Governments also began fortifying staple foods with essential nutrients. Adding iodine to salt prevented goiter and developmental problems. Fortifying flour with B vitamins eliminated pellagra. Adding vitamin D to milk reduced rickets. These small, cheap interventions quietly prevented diseases that had been widespread for centuries. Better-nourished populations were also more resilient to infections, creating a reinforcing cycle: improved nutrition made vaccines and sanitation even more effective, and healthier children grew into healthier adults.
What Drove Progress in Lower-Income Countries
The gains weren’t limited to wealthy nations. Between 2000 and 2019, global life expectancy increased by more than six years, from 66.8 to 73.1, with much of that improvement happening in low- and middle-income countries. The drivers there looked somewhat different from the earlier transformations in wealthier nations.
HIV/AIDS treatment was one of the most consequential. Antiretroviral therapy turned HIV from a death sentence into a manageable chronic condition, extending lives by years or even decades in sub-Saharan Africa and other heavily affected regions. Malaria prevention through insecticide-treated bed nets and improved treatments also saved millions of lives, particularly among young children. Research on these countries found that education levels, the number of physicians per capita, and national income were all strongly associated with higher life expectancy. Reducing HIV prevalence and lowering birth rates (which correlates with better maternal and child health) were among the most important health-specific factors.
The Gender Gap in Life Expectancy
Women have consistently outlived men throughout the modern era, and that gap has recently been widening. In the United States, the difference in life expectancy between men and women grew by nearly a full year between 2010 and 2021. Heart disease remains a persistent driver of that gap, with men dying at higher rates across nearly every age group. But newer causes have pushed the gap further apart: COVID-19 killed men at higher rates, and deaths from unintentional injuries (including drug overdoses) have climbed faster among men.

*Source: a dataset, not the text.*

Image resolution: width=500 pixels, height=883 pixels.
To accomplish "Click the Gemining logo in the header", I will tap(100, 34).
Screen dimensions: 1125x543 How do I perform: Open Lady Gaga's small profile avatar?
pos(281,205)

The biological reasons for the baseline gap include hormonal differences that appear to protect women’s cardiovascular systems before menopause, as well as stronger immune responses that help women fight off infections more effectively. Behavioral differences also play a role. Men are more likely to smoke, drink heavily, and work in physically dangerous occupations. These patterns vary by country and era, but the female survival advantage has held up across virtually every population studied.

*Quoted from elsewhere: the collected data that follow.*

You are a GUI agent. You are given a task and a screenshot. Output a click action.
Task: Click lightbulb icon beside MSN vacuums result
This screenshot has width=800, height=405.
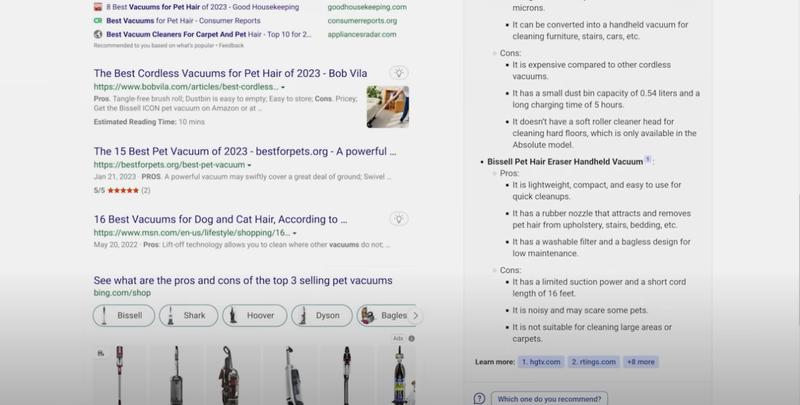pos(399,219)
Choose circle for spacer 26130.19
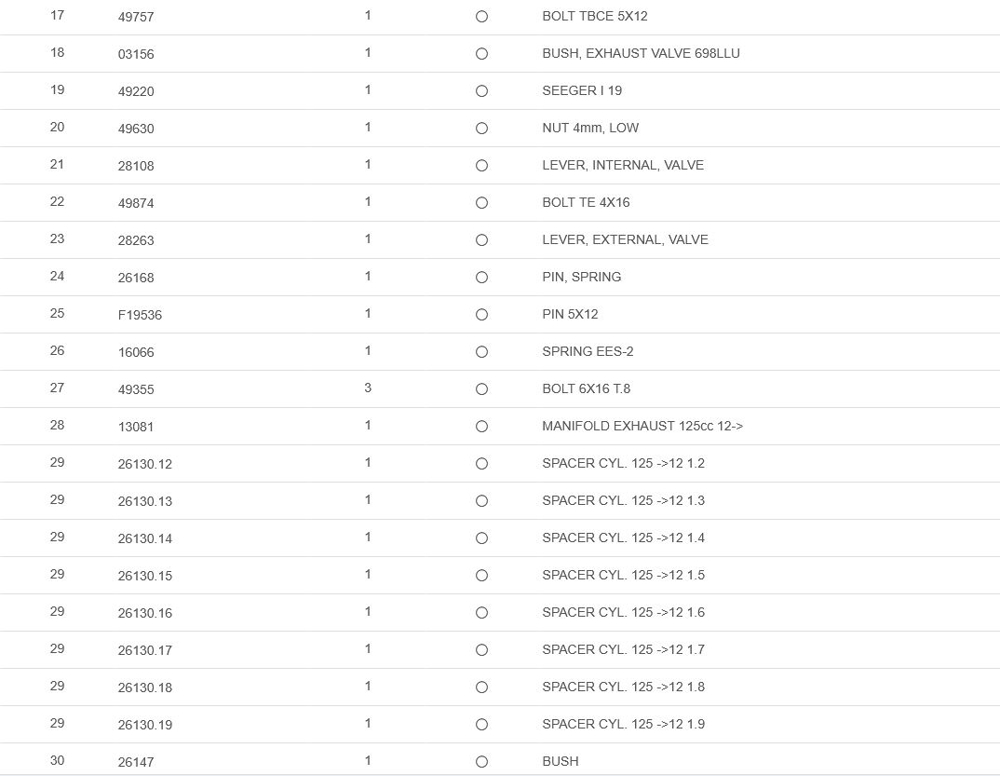The image size is (1000, 776). [482, 724]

COVID-19 Erased a Decade of Progress
The upward trajectory of life expectancy is not guaranteed. The COVID-19 pandemic demonstrated how quickly gains can be reversed. By 2020, global life expectancy had rolled back to 2016 levels, dropping to 72.5 years. The following year brought further declines, pushing life expectancy down to where it had been in 2012, at 71.4 years. In just two years, the pandemic wiped out roughly a decade of steady improvement.

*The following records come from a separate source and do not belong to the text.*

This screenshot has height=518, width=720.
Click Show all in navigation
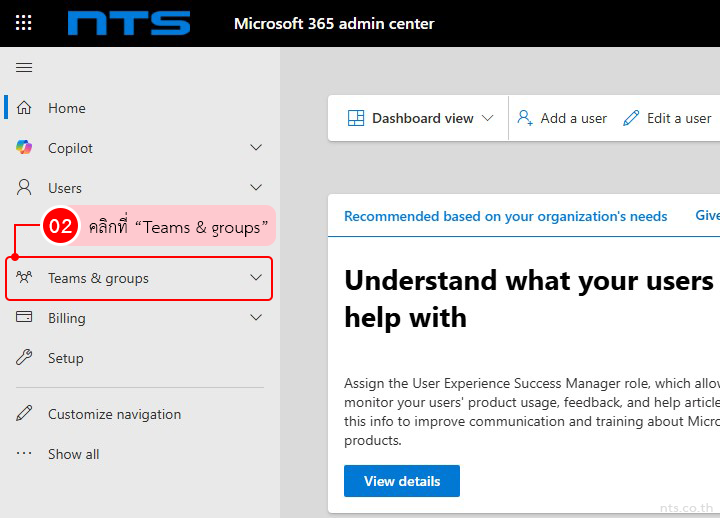73,454
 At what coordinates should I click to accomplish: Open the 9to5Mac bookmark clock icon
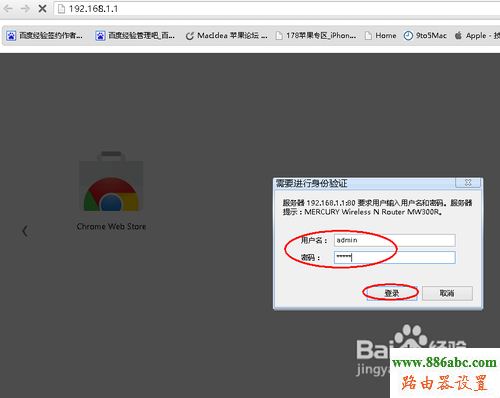click(408, 35)
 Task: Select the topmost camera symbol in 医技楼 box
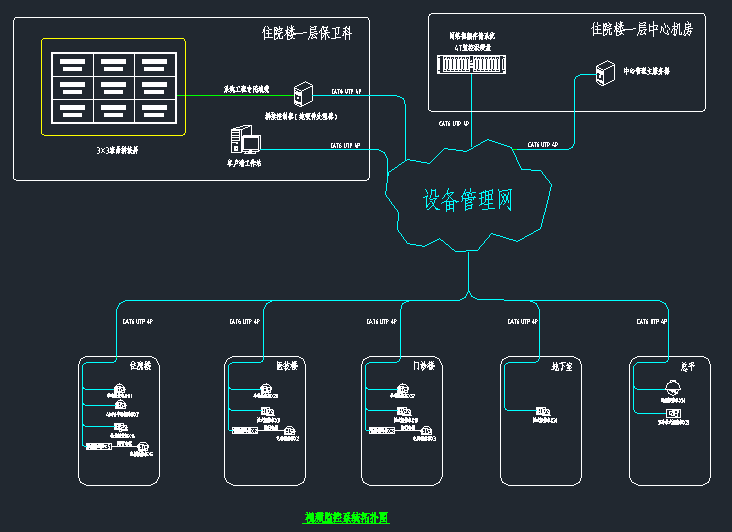click(x=268, y=389)
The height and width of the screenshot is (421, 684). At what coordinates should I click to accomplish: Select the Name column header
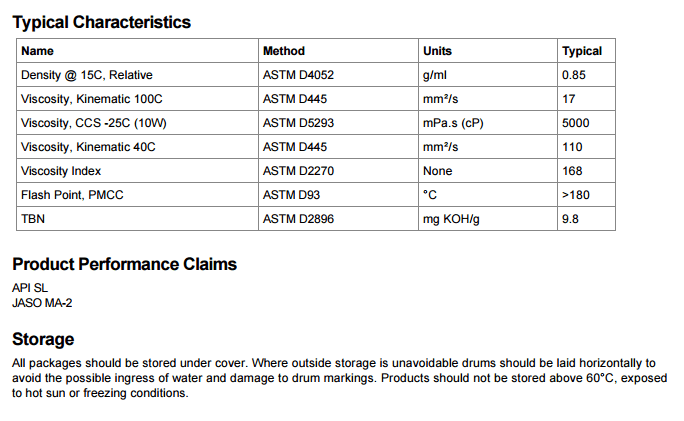coord(38,51)
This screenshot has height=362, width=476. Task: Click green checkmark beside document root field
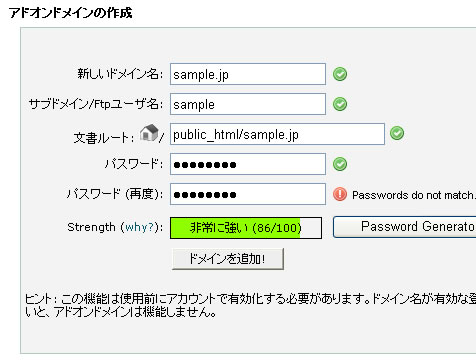397,133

Recovery has been underway since then, with 2023 figures returning to around 73 years globally. But the pandemic highlighted a broader vulnerability: life expectancy depends on sustained investment in health systems, disease surveillance, and public health infrastructure. When those systems are overwhelmed, the gains that took decades to build can disappear in months. The long upward trend in human lifespan is the product of deliberate, cumulative effort, not an inevitable march of progress.